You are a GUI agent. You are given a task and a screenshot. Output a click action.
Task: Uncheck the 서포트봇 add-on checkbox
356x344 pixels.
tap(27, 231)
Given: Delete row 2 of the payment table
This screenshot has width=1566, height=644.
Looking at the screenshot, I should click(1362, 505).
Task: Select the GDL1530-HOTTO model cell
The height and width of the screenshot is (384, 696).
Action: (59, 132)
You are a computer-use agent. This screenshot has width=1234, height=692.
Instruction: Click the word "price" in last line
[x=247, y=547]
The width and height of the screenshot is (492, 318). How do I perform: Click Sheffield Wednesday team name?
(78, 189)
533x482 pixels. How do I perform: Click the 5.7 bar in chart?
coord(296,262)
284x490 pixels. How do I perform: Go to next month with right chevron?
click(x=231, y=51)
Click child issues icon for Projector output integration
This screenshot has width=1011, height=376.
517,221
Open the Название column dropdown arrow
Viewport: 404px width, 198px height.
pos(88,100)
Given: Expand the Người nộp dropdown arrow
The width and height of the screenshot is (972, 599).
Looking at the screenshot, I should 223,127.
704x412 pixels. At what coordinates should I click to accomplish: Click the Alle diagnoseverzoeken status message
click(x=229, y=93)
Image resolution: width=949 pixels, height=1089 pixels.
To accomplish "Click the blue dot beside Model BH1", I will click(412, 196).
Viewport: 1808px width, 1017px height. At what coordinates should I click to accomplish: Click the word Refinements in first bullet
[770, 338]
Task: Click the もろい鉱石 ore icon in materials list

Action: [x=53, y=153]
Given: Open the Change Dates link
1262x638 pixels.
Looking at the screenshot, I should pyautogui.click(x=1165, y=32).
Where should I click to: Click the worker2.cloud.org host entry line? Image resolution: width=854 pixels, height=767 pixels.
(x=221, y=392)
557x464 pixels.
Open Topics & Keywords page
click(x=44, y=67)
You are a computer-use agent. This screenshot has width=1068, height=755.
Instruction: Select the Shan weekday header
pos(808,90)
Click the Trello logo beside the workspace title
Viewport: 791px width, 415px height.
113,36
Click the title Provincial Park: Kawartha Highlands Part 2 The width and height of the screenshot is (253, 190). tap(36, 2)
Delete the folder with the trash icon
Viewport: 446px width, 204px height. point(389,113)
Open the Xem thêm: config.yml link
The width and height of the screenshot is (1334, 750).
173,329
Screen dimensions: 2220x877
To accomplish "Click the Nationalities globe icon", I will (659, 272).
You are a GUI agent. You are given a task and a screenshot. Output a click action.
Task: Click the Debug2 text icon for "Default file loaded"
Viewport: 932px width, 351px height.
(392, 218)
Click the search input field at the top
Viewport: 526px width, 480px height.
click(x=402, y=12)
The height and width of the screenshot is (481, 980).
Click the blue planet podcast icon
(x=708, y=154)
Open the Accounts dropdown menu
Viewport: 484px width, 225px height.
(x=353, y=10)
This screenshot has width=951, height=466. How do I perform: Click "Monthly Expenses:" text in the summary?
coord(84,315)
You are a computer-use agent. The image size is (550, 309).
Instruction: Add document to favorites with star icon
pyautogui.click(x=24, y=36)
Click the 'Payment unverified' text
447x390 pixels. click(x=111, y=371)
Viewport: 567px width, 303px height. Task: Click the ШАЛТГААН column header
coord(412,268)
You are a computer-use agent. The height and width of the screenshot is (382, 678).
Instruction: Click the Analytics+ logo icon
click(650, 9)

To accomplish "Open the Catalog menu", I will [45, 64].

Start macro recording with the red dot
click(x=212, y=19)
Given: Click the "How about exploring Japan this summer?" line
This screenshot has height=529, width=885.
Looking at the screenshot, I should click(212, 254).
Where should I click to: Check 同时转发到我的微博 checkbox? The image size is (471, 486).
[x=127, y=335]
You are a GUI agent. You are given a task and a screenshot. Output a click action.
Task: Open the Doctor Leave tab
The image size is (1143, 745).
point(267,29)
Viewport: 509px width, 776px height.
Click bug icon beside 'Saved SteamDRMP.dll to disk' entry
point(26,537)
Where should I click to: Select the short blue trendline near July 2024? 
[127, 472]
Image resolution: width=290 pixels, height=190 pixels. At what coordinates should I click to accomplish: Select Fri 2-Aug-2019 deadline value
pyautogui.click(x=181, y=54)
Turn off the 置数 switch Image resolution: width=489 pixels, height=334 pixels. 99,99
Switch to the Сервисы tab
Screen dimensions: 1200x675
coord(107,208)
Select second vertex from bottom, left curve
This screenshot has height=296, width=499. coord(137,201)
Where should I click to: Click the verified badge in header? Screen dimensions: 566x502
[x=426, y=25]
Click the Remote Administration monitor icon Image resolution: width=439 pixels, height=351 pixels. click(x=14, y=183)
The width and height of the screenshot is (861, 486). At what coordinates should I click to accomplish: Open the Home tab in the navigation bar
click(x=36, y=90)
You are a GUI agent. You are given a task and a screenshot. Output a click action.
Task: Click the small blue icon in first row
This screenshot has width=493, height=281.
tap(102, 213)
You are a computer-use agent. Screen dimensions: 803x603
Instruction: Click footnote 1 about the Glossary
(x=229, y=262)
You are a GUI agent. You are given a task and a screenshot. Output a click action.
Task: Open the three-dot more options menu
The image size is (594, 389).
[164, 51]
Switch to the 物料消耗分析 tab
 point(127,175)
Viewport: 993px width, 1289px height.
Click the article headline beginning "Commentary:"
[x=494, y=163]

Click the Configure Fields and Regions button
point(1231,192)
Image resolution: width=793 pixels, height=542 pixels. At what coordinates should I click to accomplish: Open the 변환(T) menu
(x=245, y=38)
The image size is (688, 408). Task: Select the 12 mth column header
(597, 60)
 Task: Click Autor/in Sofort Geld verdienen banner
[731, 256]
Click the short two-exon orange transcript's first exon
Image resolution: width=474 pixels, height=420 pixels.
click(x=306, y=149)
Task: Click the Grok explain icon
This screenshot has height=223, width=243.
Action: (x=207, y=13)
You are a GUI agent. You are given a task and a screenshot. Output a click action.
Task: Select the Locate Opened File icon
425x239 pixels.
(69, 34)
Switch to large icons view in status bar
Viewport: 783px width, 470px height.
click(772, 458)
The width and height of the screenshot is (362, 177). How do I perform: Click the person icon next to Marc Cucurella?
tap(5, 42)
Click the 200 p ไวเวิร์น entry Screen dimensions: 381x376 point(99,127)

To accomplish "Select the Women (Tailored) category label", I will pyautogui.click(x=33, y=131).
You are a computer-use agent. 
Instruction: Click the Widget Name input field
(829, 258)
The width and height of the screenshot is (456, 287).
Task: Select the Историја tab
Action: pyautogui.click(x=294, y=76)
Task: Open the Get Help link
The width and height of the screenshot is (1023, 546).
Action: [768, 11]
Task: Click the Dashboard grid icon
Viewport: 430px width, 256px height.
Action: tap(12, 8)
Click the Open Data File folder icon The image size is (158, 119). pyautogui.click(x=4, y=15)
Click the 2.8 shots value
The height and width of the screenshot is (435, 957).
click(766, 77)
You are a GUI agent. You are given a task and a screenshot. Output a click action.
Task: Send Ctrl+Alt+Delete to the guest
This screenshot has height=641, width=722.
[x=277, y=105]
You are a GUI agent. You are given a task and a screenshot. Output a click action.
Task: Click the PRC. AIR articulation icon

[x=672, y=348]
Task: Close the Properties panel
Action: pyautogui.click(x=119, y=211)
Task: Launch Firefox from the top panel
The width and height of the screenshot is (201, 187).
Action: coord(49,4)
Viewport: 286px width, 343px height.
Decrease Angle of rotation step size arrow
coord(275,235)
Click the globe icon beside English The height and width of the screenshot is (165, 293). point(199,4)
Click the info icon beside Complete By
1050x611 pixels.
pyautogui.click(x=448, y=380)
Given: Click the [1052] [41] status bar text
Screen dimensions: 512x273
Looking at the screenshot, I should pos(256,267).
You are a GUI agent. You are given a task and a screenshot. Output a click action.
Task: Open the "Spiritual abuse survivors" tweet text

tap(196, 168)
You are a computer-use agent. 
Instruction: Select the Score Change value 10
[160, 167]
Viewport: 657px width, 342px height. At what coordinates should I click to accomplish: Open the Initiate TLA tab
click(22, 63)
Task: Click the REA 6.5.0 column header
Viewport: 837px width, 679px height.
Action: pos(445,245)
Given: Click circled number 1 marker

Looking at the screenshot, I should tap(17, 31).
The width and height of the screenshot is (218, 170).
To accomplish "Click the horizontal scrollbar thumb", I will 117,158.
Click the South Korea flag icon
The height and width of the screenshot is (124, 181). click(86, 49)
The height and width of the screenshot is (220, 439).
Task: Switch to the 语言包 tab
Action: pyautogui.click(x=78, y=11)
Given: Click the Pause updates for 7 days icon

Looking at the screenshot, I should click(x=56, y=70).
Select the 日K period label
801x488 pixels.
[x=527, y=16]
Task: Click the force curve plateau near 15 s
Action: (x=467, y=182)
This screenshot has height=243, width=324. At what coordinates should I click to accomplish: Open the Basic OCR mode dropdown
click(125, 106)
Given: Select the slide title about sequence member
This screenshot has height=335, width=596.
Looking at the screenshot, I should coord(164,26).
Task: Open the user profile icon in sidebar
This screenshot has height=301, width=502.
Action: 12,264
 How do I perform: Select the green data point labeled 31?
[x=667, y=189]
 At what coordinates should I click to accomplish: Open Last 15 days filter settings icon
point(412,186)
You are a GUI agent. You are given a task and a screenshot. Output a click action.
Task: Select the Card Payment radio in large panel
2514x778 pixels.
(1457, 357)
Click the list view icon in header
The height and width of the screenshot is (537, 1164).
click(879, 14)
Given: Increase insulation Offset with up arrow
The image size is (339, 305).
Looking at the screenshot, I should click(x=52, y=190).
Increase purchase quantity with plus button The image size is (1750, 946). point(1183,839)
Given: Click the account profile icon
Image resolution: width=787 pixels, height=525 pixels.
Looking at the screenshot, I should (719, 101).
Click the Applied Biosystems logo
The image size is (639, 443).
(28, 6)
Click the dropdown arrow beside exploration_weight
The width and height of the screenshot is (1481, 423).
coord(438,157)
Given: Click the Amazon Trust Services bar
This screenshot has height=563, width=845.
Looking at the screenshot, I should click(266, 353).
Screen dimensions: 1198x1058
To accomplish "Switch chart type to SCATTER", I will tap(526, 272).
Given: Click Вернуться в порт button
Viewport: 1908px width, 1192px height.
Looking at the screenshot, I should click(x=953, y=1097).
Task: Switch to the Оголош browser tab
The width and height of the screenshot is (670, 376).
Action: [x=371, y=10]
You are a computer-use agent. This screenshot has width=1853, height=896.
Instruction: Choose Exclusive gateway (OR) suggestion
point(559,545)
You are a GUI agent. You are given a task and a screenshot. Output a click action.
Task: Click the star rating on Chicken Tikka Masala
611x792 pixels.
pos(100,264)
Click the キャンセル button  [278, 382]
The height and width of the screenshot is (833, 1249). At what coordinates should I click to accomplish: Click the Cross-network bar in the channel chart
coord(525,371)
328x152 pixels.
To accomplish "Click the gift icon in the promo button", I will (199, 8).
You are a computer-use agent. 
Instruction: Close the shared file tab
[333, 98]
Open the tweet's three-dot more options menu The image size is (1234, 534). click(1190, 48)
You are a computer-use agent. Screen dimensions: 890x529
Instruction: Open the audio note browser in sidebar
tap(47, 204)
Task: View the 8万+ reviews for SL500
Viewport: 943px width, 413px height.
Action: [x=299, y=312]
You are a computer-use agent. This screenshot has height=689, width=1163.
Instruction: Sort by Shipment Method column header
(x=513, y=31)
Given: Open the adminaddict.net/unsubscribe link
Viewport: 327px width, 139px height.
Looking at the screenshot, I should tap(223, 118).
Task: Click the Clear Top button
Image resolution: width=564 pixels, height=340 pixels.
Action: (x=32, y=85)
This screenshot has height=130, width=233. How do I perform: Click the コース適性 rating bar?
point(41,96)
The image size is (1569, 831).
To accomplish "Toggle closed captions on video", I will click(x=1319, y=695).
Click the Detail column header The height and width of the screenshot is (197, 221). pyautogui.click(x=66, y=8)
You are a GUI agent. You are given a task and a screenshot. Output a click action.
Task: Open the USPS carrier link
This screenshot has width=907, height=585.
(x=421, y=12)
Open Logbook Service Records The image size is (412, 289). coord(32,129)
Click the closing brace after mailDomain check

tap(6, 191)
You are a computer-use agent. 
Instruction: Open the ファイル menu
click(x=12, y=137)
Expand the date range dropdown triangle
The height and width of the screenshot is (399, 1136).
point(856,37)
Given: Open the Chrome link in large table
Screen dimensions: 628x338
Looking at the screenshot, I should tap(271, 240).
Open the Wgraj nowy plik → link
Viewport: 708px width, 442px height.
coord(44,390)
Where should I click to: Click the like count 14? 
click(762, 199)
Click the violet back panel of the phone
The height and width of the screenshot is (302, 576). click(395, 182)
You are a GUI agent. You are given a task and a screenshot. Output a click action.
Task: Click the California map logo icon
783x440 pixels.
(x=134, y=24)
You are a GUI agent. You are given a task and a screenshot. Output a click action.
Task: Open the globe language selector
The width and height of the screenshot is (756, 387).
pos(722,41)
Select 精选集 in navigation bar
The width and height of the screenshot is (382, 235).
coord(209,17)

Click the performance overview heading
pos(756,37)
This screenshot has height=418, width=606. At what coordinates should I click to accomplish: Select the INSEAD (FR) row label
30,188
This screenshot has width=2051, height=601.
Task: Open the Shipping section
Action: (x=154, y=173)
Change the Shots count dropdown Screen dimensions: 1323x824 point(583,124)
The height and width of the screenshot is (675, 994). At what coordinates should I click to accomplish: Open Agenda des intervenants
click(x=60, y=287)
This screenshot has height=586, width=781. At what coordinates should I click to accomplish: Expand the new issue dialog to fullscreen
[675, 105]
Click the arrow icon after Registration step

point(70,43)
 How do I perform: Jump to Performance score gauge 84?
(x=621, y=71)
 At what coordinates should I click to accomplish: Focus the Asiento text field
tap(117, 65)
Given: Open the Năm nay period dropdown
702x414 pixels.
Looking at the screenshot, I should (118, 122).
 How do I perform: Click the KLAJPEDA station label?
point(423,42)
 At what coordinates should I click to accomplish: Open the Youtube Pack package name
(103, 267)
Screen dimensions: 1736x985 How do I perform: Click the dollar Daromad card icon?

========================

Within the listing above, how many lines hold the string "large"? Answer with the number only.

3